Good to know, thanks. My point is that it won’t loop but rather n*(n+1)/2 formula at the first run. I was not aware that it is optimized even more in a static context. Awesome.
Lots can be statically optimized away. My understanding is that there are basically the three things that will stop the compiler from hoisting a calculation:
-
Mutable, heap allocated containers such as Arrays, Refs or mutable structs.
-
Code that is allowed to throw an error depending on a runtime value. Julia is getting smarter about this one though
-
The compiler giving up because a block of code is too big.
It’s not that surprising: there is a specific method for sum(::UnitRange)
that uses the formula for the sum of an arithmetic progression, see julia - What is the difference between `UnitRange` and `Array`? - Stack Overflow
It’s not necessarily relying on the presence of a sum
function call. See behavior below first with integer argument and then with float.
function f(x)
s=zero(x)
for i ∈ 1:x
s+=i
end
s
end
julia> @time f(1_000_000)
0.007364 seconds (16.19 k allocations: 880.975 KiB)
500000500000
julia> @time f(1_000_000)
0.000001 seconds (5 allocations: 176 bytes)
500000500000
julia> @time f(1_000_000.0)
0.096444 seconds (304.15 k allocations: 15.480 MiB)
5.000005e11
julia> @time f(1_000_000.0)
0.001901 seconds (5 allocations: 176 bytes)
5.000005e11
julia> @time f(1_000_000.0)
0.001942 seconds (5 allocations: 176 bytes)
5.000005e11
julia> @time f(1_000.0)
0.000004 seconds (5 allocations: 176 bytes)
500500.0
For someone who coded Java or C# it is. There is no way to express things like that there without writing tons of if(typeof(x) == UnitRange)
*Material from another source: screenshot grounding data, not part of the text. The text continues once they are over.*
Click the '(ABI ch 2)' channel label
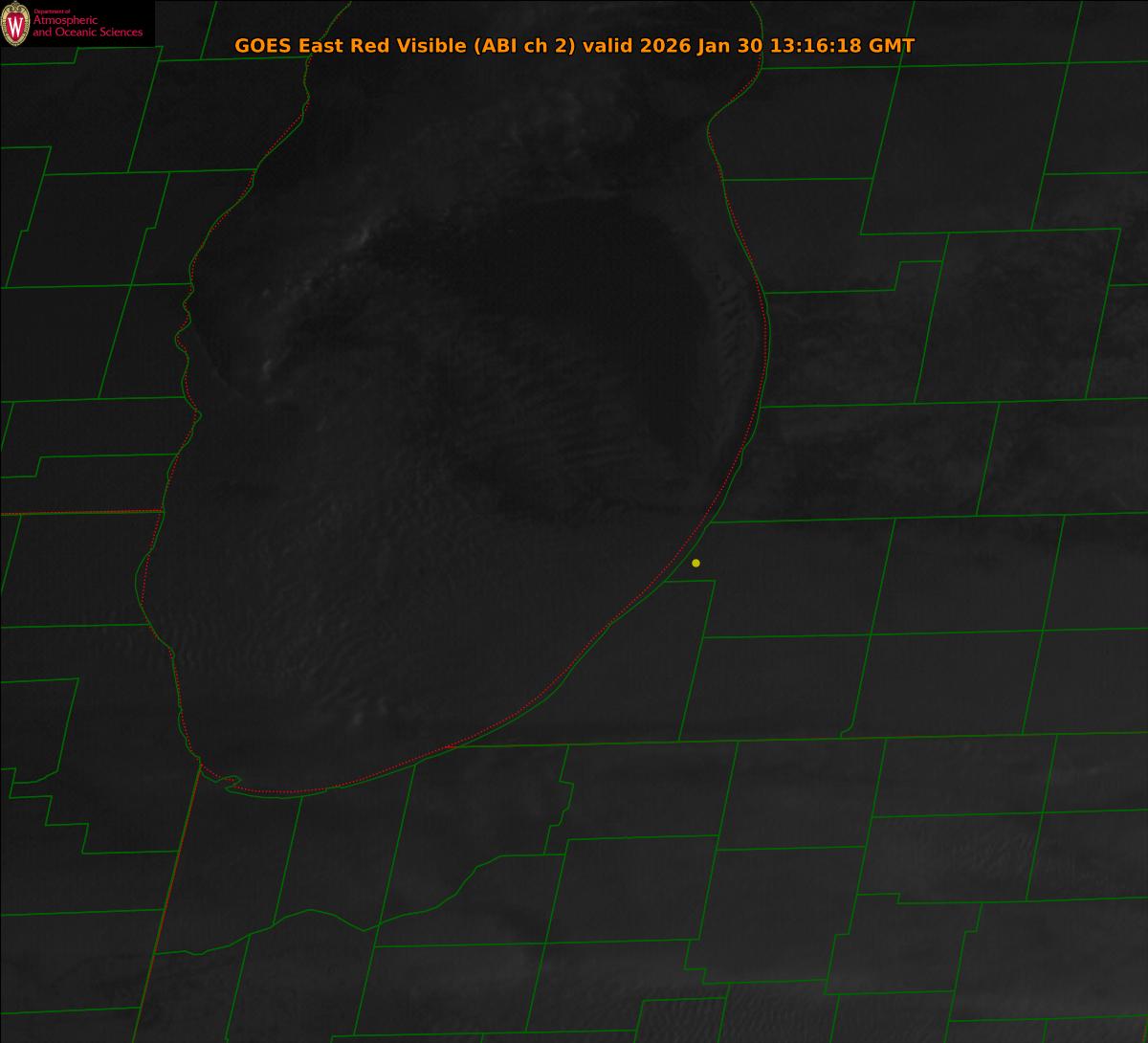This screenshot has width=1148, height=1043. tap(524, 46)
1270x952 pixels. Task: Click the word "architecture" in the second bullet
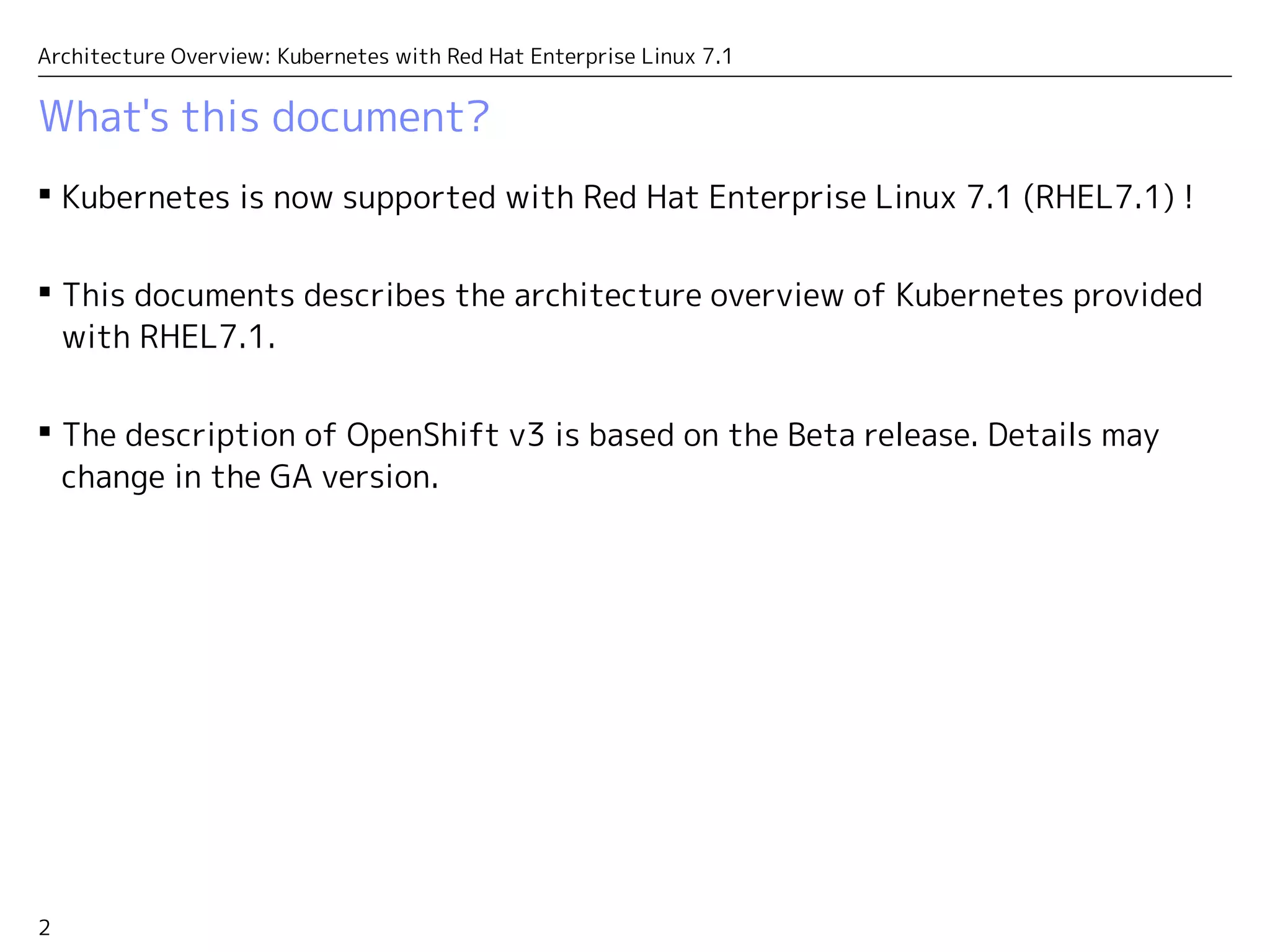pos(608,296)
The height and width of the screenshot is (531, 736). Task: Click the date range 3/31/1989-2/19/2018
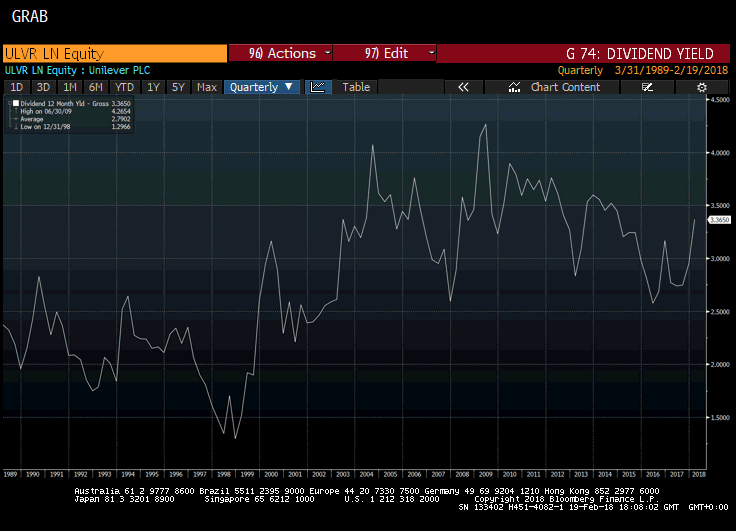coord(670,71)
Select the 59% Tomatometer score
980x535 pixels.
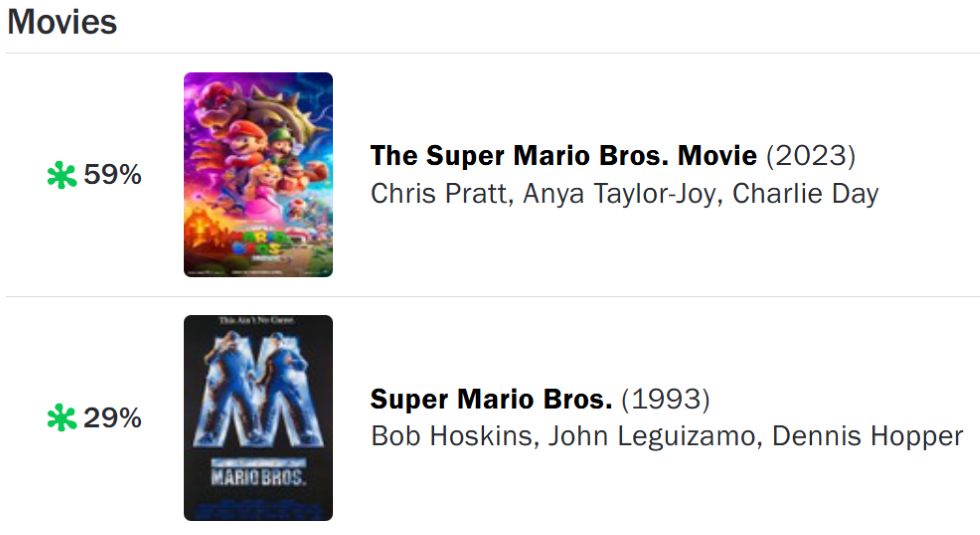pyautogui.click(x=112, y=174)
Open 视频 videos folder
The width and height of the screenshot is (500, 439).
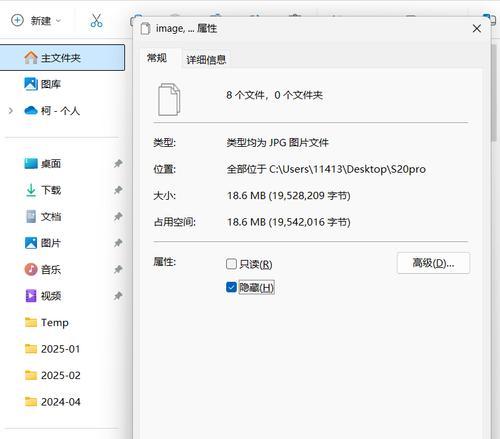43,296
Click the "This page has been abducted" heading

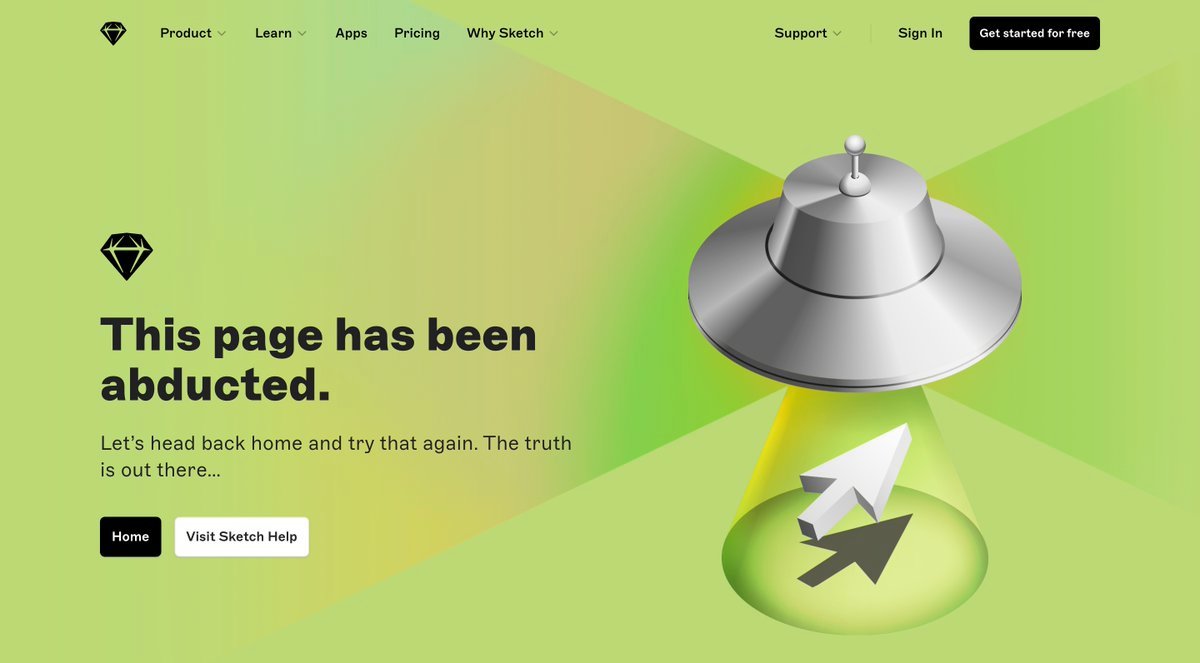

or using so called “design patterns” that make me sick (f.e. Visitor for multiple dispatch).
Great answer, I cannot upvote due to my low SO rank.
Have you read the answer I posted on StackOverflow?
I mean, it’s not surprising after you check with @less
o related macros what’s happening under the hood
I did just now - but I might be missing something. Did you explain how my function f
above gets the O(0) treatment (only for integers) even though it doesn’t call sum
? It was my understanding from when someone showed this previously that LLVM does the magic in this case.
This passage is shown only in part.